Shirley Batten Next Racing

Gold-Coast-05-FB.jpgA mother of five, Shirley grew up on a farm and got the racing bug when her father purchased her a pony when she was still in school.

She went on to compete in show jumping at events like the Melbourne Show and other shows around Victoria.

She rode in the lady’s point-to-point, as well.

Many a decade ago she raced horses at Caulfield in Melbourne in the Australian Steeplechase, winning jumps races at Moonee Valley with a horse name King's Gamble, which one of her sons rode in amateur races.

King’s Gamble winning a steeplechase at Moonee Valley in 1975, ridden by her son Iain, is quickly nominated as one of the greatest achievements Shirley has landed in her career in the racing industry.

When her husband sadly passed away back in 1991, all the farm work, which included milking 100 cows a day, on top of the training duties of the horses, got too much for Shirley, she decided to pull stumps and head to Queensland.

With all her children grown up and moved away, three were in Queensland, so she decided on the Gold Coast and in 1995, brought up her horses that were based at Flemington.

The winner of 21 career races as a trainer rode her own track work until she was about 60 but says her body couldn’t handle it any more, so she gave up on it.

While she cannot get out there herself and work the horses in the morning these days, Shirley still loves training as she approaches 90.

“I enjoy it, you see, what are going to do if you do not get out of bed every morning?” Batten asked.
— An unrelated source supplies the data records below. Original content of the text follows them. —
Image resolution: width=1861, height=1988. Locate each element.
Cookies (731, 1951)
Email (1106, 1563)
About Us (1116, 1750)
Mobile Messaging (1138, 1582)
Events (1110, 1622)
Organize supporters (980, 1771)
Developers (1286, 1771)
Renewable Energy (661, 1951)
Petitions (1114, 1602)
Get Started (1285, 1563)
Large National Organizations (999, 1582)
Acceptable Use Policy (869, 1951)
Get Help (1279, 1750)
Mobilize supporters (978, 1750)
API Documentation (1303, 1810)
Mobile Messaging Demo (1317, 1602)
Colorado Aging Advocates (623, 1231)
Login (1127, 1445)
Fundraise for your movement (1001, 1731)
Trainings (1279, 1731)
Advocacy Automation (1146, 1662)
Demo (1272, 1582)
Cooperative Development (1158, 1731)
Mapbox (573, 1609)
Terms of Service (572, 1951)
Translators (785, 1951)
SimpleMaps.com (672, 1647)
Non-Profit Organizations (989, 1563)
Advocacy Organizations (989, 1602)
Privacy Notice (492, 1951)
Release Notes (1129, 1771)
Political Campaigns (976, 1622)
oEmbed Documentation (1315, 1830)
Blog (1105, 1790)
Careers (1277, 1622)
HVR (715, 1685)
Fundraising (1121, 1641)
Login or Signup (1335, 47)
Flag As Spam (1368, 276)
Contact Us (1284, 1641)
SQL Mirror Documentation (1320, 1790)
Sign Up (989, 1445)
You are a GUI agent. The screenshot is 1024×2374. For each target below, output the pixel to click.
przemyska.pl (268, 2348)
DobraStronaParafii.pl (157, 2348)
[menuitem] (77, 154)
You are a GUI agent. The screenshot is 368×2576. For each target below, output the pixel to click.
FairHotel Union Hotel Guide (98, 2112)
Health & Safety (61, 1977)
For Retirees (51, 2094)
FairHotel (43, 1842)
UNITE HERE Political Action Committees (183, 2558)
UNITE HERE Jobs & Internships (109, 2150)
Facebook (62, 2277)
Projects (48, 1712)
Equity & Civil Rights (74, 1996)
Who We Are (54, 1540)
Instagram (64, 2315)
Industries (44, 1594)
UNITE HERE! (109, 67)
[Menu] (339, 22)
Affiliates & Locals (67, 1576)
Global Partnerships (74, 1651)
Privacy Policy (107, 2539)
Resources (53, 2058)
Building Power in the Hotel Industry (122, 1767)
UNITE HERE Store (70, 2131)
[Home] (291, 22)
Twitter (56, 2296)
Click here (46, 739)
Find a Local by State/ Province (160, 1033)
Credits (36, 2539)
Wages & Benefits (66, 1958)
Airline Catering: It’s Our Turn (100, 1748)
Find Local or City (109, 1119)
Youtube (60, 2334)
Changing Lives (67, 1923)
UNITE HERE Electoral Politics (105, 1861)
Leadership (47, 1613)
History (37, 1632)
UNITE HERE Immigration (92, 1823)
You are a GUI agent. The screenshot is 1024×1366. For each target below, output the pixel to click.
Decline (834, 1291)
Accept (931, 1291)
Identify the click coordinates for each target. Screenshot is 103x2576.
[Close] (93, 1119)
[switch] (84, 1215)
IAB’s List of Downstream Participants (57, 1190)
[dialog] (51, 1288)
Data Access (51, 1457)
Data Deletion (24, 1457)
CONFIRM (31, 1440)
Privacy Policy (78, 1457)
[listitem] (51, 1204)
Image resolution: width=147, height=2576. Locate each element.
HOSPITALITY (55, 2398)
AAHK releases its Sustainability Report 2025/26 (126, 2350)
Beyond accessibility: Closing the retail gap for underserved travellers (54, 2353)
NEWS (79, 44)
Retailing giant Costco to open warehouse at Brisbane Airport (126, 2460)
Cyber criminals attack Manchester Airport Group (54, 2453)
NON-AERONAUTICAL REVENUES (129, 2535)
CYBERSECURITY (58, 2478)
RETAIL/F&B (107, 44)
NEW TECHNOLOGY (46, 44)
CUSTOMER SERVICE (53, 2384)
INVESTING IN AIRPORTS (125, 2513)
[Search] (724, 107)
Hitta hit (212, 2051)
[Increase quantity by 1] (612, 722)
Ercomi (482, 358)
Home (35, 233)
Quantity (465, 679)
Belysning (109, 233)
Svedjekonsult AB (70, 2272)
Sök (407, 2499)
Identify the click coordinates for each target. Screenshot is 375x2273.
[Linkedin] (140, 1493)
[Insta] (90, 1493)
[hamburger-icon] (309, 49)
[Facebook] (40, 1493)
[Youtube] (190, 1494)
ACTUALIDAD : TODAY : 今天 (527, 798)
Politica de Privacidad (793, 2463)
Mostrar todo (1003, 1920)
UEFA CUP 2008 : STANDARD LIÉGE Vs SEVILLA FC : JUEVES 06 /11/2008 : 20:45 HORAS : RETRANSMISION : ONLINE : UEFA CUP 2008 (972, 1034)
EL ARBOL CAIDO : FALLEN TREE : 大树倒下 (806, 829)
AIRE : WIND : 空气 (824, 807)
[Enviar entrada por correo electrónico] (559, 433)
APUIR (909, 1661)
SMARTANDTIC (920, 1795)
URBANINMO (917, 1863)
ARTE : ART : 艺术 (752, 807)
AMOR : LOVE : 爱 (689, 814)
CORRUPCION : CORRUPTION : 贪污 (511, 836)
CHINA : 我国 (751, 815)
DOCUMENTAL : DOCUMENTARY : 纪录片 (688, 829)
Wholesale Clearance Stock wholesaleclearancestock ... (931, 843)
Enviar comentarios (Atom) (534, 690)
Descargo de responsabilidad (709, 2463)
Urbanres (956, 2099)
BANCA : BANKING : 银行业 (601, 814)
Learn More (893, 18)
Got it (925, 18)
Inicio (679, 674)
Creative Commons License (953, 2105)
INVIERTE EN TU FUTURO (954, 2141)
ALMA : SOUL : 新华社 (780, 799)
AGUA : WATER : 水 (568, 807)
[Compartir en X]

“You will not get out of bed if you have nothing to do.

“Most mornings I am up at about 2.30am, on a Sunday we get a sleep in till 3.30am or 4am.

“It does not matter to me; I am a morning person.”

Zielke always enjoys popping his head into the stables around the corner from his to have a quick yarn with one of the oldest licensed trainers in the Sunshine State.

“Shirley smiles all the time and never speaks ill of anybody,” Zielke said.

“She is always out to help everybody, she walks in the early hours of the morning, it might be 3.30am or 3.45am, she goes out and watches her horses work every day and the comes homes and always has something nice to say or a smile on her face.

“Even if it is raining, she is still smiling and she is such a breath of fresh air on the Gold Coast, she is such a lovely person.”

While Zielke is happy to talk up Shirley’s positive attitude and demeanour around the stables, he says she should not be understated as a trainer, declaring she knows her way around a racehorse and had some great jumpers in her younger years in Victoria.

On her current yard of horses, Shirley likes the prospects of youngster Top Bird and stayer Electric Ellyse.

“She had to do a lot of work to get to her first start as she had issues around the barriers,” Shirley said of Top Bird.

“She is in the paddock now but once she is back, it should be straight ahead going.”

Electric Ellyse won a couple of provincial races last year and her trainer believes the six-year-old mare may have a few more in her.

“She is a lovely horse,” Shirley said.

Top Bird and Electric Ellyse live at her Gold Coast stable alongside a retired 16-year-old gelding named “Benny”, who is a close companion of the pair.

The Batten team also have a full sister to Top Bird who is about to go to the breakers and will ensure Shirley’s training career kicks on well past her 90th birthday next year.